By the condition of the problem it is necessary to find the integral "\\oint_c \\frac{5z^2-3z+2}{(z-1)^3}dz" along the contour "c" enclosing the point z=1. For simplicity we will make a replacement "z=w+1" then "dz=dw" and integral become

(1) "\\oint_{\\gamma} \\frac{5(w+1)^2-3(w+1)+2}{w^3}dw"

where "\\gamma" is any contour enclosing point "w=0". Simplify numerator we have

(2) "5(w+1)^2-3(w+1)+2=5(w^2+2w+1)-3w-3+2=5w^2+7w+4"

and

(3)"\\oint_{\\gamma} \\frac{5w^2+7w+4}{w^3}dw"

Note that the integrand function is unambiguous, differentiable, and continuous in the entire area surrounded by the contour except for the point . This means that it is an analytic function in the specified area with the exception of point "w=0" . In the theory of analytic functions, it is proved that any change in the contour in the region of analyticity of a function does not change the value of the integral of this function along the contour.
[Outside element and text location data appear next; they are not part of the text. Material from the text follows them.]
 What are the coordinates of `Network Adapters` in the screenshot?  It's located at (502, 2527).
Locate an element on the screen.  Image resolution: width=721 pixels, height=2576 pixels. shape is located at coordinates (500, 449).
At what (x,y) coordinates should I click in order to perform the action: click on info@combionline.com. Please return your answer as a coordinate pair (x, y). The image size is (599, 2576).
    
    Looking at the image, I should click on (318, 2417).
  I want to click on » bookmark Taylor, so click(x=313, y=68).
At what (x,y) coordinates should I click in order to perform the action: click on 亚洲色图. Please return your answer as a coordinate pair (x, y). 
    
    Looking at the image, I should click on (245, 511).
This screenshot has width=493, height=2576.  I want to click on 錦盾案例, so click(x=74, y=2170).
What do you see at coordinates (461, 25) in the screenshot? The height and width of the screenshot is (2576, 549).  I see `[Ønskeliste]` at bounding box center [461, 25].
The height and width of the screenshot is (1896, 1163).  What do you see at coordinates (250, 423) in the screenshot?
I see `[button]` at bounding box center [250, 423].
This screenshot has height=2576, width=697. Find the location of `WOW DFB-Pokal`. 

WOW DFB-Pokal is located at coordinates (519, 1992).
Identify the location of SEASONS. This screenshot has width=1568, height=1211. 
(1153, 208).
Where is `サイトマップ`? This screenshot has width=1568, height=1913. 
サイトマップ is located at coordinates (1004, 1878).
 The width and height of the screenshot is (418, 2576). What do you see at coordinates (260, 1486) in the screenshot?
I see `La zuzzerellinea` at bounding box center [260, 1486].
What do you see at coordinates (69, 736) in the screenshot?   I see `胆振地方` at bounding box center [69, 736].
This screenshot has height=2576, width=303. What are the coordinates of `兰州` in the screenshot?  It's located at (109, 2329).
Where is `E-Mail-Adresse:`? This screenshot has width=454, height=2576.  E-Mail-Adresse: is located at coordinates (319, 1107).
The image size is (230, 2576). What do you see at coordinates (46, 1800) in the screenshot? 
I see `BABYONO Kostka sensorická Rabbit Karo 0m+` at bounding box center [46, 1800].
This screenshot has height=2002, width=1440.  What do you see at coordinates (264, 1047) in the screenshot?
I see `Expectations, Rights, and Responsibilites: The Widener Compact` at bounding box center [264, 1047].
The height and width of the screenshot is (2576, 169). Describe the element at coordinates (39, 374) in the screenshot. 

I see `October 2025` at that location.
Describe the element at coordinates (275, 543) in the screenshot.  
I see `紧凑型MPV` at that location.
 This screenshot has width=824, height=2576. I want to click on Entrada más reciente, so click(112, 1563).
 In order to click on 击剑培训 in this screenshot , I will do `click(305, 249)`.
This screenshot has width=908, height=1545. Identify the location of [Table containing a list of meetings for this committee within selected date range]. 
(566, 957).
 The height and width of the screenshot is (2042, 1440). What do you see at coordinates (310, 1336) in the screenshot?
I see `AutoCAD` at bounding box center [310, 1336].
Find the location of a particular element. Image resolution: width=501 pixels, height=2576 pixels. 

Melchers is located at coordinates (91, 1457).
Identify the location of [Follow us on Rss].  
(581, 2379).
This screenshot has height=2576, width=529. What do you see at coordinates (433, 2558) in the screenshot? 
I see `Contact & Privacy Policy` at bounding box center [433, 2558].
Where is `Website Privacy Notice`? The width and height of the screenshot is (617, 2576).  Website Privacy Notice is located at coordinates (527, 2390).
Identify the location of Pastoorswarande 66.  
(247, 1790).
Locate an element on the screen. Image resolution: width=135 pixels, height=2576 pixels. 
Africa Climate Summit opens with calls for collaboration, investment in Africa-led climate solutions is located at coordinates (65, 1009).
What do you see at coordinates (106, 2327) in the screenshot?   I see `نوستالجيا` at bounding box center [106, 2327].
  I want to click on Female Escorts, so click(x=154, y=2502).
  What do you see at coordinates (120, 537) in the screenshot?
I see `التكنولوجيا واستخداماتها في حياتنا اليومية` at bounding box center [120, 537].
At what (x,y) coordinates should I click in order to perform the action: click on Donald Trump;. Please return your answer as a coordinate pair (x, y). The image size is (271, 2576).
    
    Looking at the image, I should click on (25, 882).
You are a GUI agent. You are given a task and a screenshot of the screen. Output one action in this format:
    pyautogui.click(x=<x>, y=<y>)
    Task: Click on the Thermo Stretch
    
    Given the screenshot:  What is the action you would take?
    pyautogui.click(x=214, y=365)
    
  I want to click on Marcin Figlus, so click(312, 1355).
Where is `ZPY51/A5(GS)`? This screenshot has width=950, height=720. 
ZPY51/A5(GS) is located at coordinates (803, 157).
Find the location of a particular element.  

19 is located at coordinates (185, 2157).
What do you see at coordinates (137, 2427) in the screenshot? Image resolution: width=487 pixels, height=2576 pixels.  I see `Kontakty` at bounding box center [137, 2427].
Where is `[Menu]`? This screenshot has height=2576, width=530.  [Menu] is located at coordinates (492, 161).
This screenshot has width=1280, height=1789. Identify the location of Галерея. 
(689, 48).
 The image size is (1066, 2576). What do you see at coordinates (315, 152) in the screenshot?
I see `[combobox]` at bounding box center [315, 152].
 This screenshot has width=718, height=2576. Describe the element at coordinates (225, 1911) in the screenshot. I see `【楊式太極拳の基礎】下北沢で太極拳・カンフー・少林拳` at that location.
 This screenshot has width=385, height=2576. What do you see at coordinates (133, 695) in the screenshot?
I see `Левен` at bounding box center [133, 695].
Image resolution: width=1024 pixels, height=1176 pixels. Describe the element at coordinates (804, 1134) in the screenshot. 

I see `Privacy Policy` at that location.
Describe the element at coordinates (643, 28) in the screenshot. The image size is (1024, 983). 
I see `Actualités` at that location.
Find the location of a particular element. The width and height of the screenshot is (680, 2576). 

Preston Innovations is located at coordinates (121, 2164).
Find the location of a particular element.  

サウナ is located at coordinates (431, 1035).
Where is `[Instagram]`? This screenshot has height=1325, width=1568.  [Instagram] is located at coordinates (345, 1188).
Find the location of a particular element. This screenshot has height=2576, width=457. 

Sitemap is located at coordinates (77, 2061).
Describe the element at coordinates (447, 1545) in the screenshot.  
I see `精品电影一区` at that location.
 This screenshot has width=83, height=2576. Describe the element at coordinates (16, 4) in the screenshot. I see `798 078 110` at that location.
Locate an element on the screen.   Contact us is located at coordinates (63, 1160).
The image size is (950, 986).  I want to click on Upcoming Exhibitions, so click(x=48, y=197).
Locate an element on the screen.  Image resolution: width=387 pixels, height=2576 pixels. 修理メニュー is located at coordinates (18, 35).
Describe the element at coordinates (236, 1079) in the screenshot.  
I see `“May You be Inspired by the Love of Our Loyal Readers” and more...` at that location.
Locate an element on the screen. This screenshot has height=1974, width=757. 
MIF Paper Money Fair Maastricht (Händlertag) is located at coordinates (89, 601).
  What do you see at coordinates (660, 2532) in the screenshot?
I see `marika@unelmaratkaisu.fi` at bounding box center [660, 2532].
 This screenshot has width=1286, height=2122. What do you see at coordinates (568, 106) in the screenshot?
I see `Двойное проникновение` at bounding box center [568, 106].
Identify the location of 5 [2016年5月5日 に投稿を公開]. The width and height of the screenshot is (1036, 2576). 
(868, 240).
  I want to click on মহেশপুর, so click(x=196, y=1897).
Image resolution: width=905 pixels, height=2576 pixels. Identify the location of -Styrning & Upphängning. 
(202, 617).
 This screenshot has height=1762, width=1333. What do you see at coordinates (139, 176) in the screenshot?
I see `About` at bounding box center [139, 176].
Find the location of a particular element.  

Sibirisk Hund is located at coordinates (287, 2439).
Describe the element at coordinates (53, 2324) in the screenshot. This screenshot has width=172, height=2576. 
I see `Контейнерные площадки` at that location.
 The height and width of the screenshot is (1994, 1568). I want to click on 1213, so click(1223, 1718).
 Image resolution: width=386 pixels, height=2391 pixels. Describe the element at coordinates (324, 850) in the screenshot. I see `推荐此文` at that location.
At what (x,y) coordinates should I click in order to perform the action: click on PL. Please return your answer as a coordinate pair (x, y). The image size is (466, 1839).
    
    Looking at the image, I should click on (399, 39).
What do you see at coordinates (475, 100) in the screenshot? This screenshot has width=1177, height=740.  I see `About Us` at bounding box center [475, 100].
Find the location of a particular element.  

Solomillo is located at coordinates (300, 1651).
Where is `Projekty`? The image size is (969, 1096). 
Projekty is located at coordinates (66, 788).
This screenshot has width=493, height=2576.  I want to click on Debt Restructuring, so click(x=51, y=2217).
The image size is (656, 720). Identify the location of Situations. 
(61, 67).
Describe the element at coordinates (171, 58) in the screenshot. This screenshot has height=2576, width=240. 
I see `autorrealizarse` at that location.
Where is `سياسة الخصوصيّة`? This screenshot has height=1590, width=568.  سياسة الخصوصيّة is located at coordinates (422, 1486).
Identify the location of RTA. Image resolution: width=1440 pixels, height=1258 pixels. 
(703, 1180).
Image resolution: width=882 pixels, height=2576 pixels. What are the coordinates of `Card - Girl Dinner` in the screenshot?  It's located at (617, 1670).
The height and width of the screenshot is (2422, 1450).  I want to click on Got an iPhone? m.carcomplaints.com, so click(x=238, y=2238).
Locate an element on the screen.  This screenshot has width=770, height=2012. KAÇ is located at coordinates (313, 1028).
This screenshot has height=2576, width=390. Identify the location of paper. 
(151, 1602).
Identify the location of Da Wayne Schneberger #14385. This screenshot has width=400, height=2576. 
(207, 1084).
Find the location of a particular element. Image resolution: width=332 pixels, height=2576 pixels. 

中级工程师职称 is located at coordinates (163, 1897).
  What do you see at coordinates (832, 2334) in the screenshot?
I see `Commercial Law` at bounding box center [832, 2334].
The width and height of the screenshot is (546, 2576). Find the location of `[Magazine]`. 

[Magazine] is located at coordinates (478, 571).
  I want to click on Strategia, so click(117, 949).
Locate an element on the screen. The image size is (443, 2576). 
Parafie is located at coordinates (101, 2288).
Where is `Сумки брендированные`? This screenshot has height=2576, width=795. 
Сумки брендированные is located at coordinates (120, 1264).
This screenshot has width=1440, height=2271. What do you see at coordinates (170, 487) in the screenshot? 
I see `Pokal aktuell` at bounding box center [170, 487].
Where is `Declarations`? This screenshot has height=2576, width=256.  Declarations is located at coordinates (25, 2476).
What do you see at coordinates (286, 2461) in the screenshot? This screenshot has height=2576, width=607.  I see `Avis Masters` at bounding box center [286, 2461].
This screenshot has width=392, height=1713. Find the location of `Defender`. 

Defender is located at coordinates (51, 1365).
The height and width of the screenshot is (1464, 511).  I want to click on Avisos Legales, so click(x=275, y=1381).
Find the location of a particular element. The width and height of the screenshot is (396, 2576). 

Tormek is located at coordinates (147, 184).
Then we can integrate about some circle, with "w=r\\cdot e^{i\\phi}" where "r,\\phi \\in R_1; r=const; \\phi \\in [0,2\\pi]". We rewrite integral (3) as

(4) "\\oint_{\\gamma} \\frac{5w^2+7w+4}{w^3}dw=\\oint_{\\gamma} \\frac{5}{w}dw+\\oint_{\\gamma} \\frac{7}{w^2}dw+\\oint_{\\gamma} \\frac{4}{w^3}dw=\\\\=5i \\int^{2\\pi}_{0} d\\phi+7i \\int^{2\\pi}_{0} \\frac{1}{re^{i\\phi}}d\\phi+4i \\int^{2\\pi}_{0} \\frac{1}{(re^{i\\phi})^2}d\\phi"

We given that "dw=r\\cdot i\\cdot e^{i\\phi}d\\phi" .

The second and third integrals in (4) equals 0. For example second integral is

"\\int^{2\\pi}_{0} \\frac{1}{re^{i\\phi}}d\\phi =\\frac{1}{r} \\int^{2\\pi}_{0} e^{-i\\phi}d\\phi=\\frac{1}{r}(\\frac{e^{-i\\phi}}{-i})^{2\\pi}_0=\\frac{i}{r}(e^{-i2\\pi}-e^{0})=\\frac{i}{r}(1-1)=0"

The first one is

"5i \\int^{2\\pi}_{0} d\\phi=10\\pi i"

Answer: The Integral "\\oint_c \\frac{5z^2-3z+2}{(z-1)^3}dz=10\\pi i"

where C is any simple closed curve enclosing z = 1.